Authors: Addison J. Wu, Ryan Liu, Kerem Oktar, Ted Sumers, Tom Griffiths

NeurIPS 2025 | Venue PDF | LLM Run Details

Reproducibility Variable	Result	LLM Response
Research Type	Experimental	In this paper, we undertake a comprehensive study of whether LLMs have this capacity for motivational vigilance. We first employ controlled experiments from cognitive science to verify that LLMs behavior is consistent with rational models of learning from motivated testimony... Experiment 1: Can LLMs discriminate... Experiment 2: Can LLMs exercise nuanced vigilance... Experiment 3: Do LLMs generalize vigilance...

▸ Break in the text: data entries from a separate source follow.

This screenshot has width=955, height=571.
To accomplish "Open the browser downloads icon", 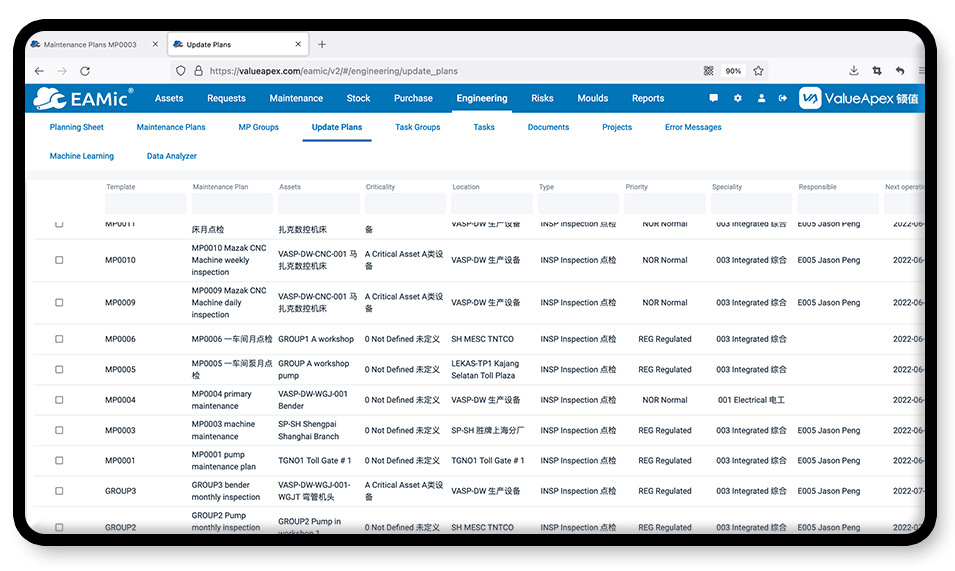I will tap(854, 71).
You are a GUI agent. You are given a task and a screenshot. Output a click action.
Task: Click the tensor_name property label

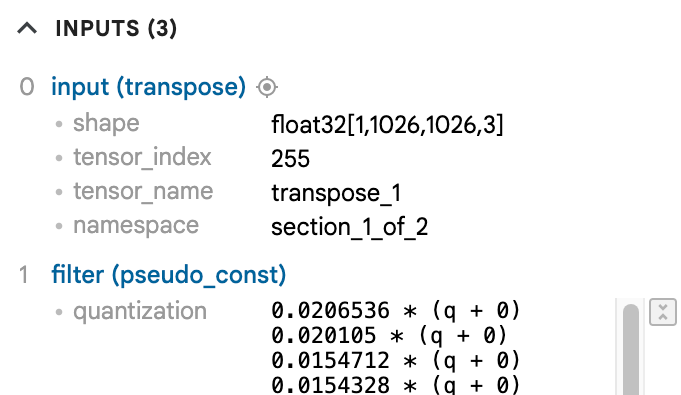coord(143,191)
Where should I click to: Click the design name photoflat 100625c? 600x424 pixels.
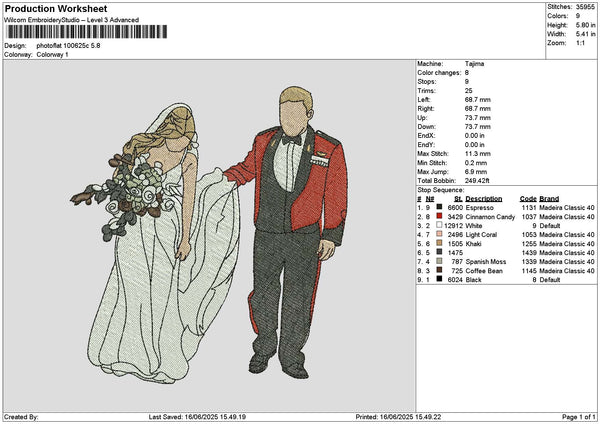coord(68,45)
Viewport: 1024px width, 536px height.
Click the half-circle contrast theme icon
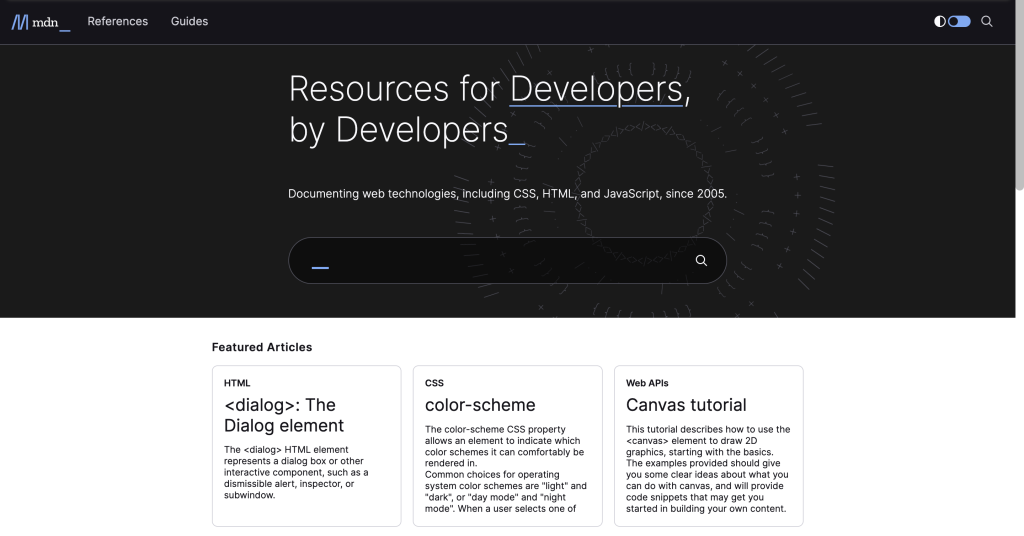coord(940,21)
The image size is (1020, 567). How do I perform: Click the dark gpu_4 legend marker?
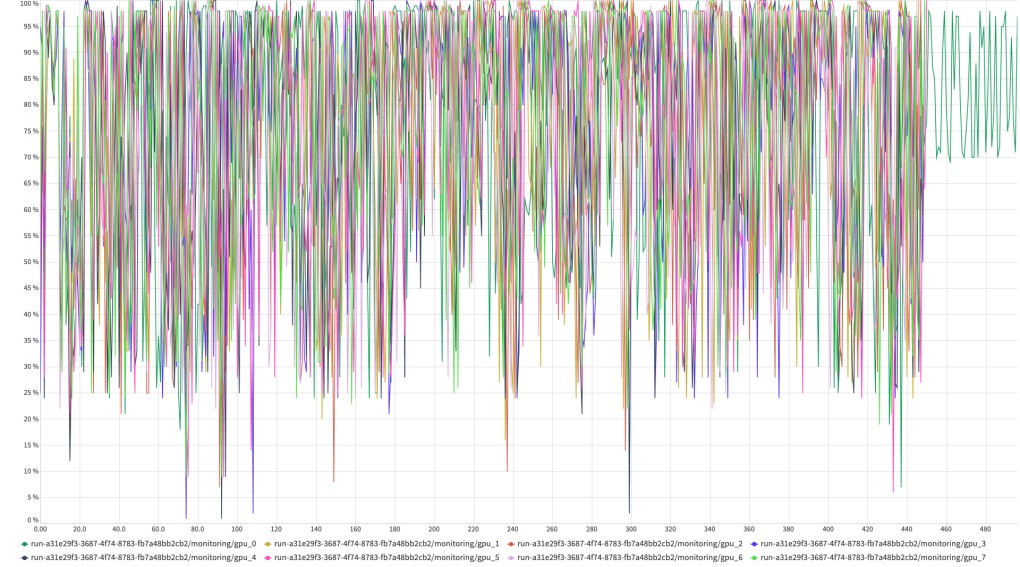24,557
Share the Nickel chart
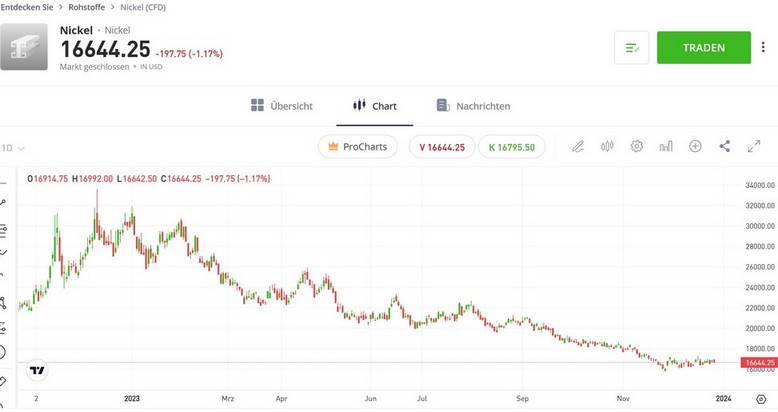Image resolution: width=778 pixels, height=412 pixels. point(725,146)
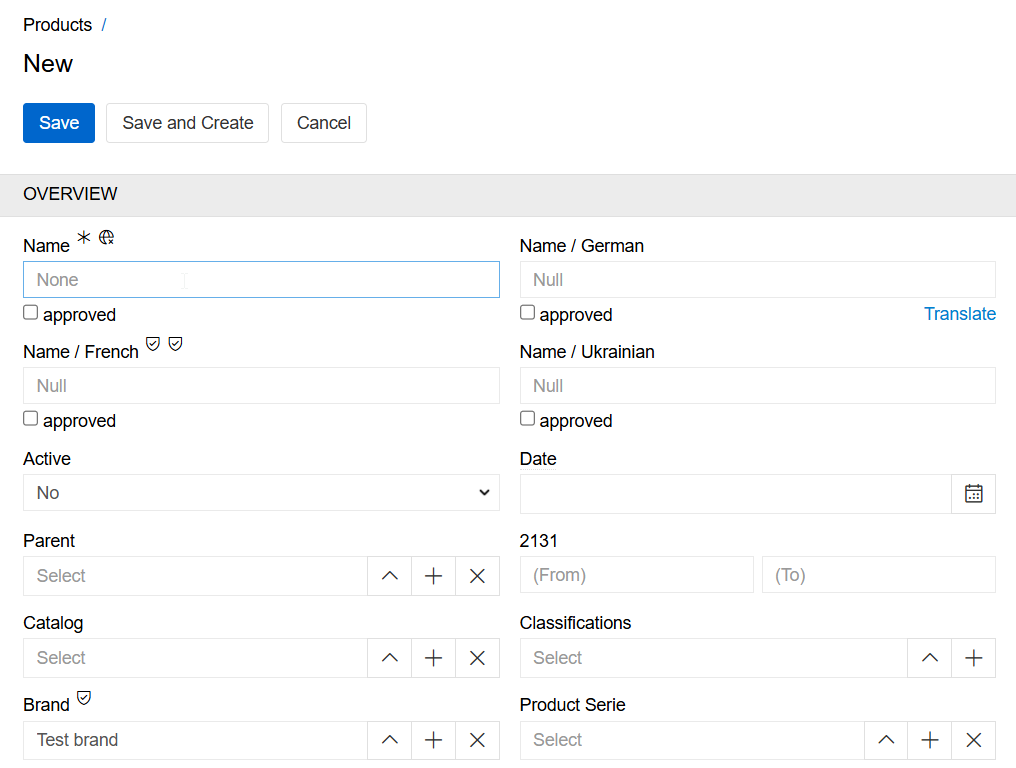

Researcher Affiliation	Collaboration	Addison J. Wu1 Ryan Liu1 Kerem Oktar2 Theodore R. Sumers3 Thomas L. Griffiths1,2 1Department of Computer Science, Princeton University 2Department of Psychology, Princeton University 3Anthropic
Pseudocode	No	The paper describes methodologies through textual descriptions, mathematical models, and experimental setups (e.g., Figure 1 and Appendix A.1 for prompts), but does not contain any clearly labeled pseudocode or algorithm blocks.
Open Source Code	Yes	Our code will be provided in the supplemental material.
Open Datasets	Yes	We first obtain a comprehensive dataset of existing sponsorships on the video-hosting website You Tube from Sponsor Block [71].
Dataset Splits	No	The paper describes data used as experimental stimuli (e.g., "300 randomly selected video IDs", "20 easy images", "20 hard images") and analysis splits (e.g., "shortest 25% (Q1) and longest 25% (Q4) of transcripts"), but does not specify training/test/validation dataset splits for models developed or trained within the paper itself.
Hardware Specification	No	Our experiments were run strictly by API and not locally, thus we did not need local compute resources.
Software Dependencies	No	The paper primarily evaluates existing LLM APIs (GPT-4o, Claude 3.5 Sonnet, Gemini 2.0 Flash, Llama 3.3-70B). It does not list any specific software libraries or frameworks with version numbers for the authors' own implementation or analysis.
Experiment Setup	Yes	For each model, payoff structure, and prompting method, we conduct n = 30 trials over the same 20 pairs of images (order shuffled every trial), with temperature = 1. ... All models are sampled at temperature 1. ... queried each video and prompting combination n = 1 time with temperature = 0 to minimize variability.